■ What you need to do
Copy every one of the items below word for word, keeping each line unchanged and in its original order.

>> BEGIN Exercise inputs

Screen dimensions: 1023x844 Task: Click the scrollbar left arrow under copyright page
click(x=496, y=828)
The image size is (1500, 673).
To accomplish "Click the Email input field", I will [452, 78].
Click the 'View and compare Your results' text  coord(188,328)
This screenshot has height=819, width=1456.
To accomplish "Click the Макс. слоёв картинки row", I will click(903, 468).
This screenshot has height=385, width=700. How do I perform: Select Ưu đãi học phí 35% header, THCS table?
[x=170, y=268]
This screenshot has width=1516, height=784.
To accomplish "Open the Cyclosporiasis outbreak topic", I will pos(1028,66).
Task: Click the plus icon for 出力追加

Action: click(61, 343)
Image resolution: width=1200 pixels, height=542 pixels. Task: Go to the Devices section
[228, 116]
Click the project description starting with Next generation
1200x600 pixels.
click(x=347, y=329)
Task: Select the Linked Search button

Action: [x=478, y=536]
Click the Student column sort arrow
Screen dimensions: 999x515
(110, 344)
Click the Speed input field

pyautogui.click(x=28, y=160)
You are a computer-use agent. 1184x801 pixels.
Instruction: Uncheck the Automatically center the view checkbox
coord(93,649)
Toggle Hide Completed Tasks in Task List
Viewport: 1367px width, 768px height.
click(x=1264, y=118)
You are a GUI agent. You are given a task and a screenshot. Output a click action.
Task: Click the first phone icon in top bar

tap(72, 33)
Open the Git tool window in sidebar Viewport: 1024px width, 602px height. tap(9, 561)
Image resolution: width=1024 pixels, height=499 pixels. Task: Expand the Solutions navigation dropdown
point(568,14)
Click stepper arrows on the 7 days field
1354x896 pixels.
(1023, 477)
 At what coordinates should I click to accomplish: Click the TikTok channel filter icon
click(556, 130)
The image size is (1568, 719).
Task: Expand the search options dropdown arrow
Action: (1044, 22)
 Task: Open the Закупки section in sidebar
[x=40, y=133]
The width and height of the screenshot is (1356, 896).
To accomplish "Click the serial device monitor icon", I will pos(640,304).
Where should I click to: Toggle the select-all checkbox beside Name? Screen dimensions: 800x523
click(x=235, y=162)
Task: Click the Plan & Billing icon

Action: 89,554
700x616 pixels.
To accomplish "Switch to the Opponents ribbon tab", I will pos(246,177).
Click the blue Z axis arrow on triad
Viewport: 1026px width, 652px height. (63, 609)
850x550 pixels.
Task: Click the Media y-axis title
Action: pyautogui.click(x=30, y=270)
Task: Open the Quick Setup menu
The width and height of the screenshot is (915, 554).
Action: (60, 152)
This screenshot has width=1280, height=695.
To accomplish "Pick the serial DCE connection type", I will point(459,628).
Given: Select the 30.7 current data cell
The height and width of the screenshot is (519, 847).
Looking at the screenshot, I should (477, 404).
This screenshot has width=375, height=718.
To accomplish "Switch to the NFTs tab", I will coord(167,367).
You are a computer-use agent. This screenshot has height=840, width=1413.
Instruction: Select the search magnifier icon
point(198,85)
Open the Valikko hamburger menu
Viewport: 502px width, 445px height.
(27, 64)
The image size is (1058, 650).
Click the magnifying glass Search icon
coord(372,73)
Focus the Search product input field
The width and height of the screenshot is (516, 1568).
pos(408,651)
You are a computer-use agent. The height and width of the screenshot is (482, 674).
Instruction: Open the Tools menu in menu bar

>> END Exercise inputs

■ Final answer
Screen dimensions: 1023x844 Task: Click the scrollbar left arrow under copyright page
click(x=496, y=828)
The image size is (1500, 673).
To accomplish "Click the Email input field", I will [452, 78].
Click the 'View and compare Your results' text  coord(188,328)
This screenshot has height=819, width=1456.
To accomplish "Click the Макс. слоёв картинки row", I will click(903, 468).
This screenshot has height=385, width=700. How do I perform: Select Ưu đãi học phí 35% header, THCS table?
[x=170, y=268]
This screenshot has width=1516, height=784.
To accomplish "Open the Cyclosporiasis outbreak topic", I will pos(1028,66).
Task: Click the plus icon for 出力追加

Action: click(61, 343)
Image resolution: width=1200 pixels, height=542 pixels. Task: Go to the Devices section
[228, 116]
Click the project description starting with Next generation
1200x600 pixels.
click(x=347, y=329)
Task: Select the Linked Search button

Action: [x=478, y=536]
Click the Student column sort arrow
Screen dimensions: 999x515
(110, 344)
Click the Speed input field

pyautogui.click(x=28, y=160)
You are a computer-use agent. 1184x801 pixels.
Instruction: Uncheck the Automatically center the view checkbox
coord(93,649)
Toggle Hide Completed Tasks in Task List
Viewport: 1367px width, 768px height.
click(x=1264, y=118)
You are a GUI agent. You are given a task and a screenshot. Output a click action.
Task: Click the first phone icon in top bar

tap(72, 33)
Open the Git tool window in sidebar Viewport: 1024px width, 602px height. tap(9, 561)
Image resolution: width=1024 pixels, height=499 pixels. Task: Expand the Solutions navigation dropdown
point(568,14)
Click stepper arrows on the 7 days field
1354x896 pixels.
(1023, 477)
 At what coordinates should I click to accomplish: Click the TikTok channel filter icon
click(556, 130)
The image size is (1568, 719).
Task: Expand the search options dropdown arrow
Action: (1044, 22)
 Task: Open the Закупки section in sidebar
[x=40, y=133]
The width and height of the screenshot is (1356, 896).
To accomplish "Click the serial device monitor icon", I will pos(640,304).
Where should I click to: Toggle the select-all checkbox beside Name? Screen dimensions: 800x523
click(x=235, y=162)
Task: Click the Plan & Billing icon

Action: 89,554
700x616 pixels.
To accomplish "Switch to the Opponents ribbon tab", I will pos(246,177).
Click the blue Z axis arrow on triad
Viewport: 1026px width, 652px height. (63, 609)
850x550 pixels.
Task: Click the Media y-axis title
Action: pyautogui.click(x=30, y=270)
Task: Open the Quick Setup menu
The width and height of the screenshot is (915, 554).
Action: (60, 152)
This screenshot has width=1280, height=695.
To accomplish "Pick the serial DCE connection type", I will point(459,628).
Given: Select the 30.7 current data cell
The height and width of the screenshot is (519, 847).
Looking at the screenshot, I should (477, 404).
This screenshot has width=375, height=718.
To accomplish "Switch to the NFTs tab", I will coord(167,367).
You are a computer-use agent. This screenshot has height=840, width=1413.
Instruction: Select the search magnifier icon
point(198,85)
Open the Valikko hamburger menu
Viewport: 502px width, 445px height.
(27, 64)
The image size is (1058, 650).
Click the magnifying glass Search icon
coord(372,73)
Focus the Search product input field
The width and height of the screenshot is (516, 1568).
pos(408,651)
You are a computer-use agent. The height and width of the screenshot is (482, 674).
Instruction: Open the Tools menu in menu bar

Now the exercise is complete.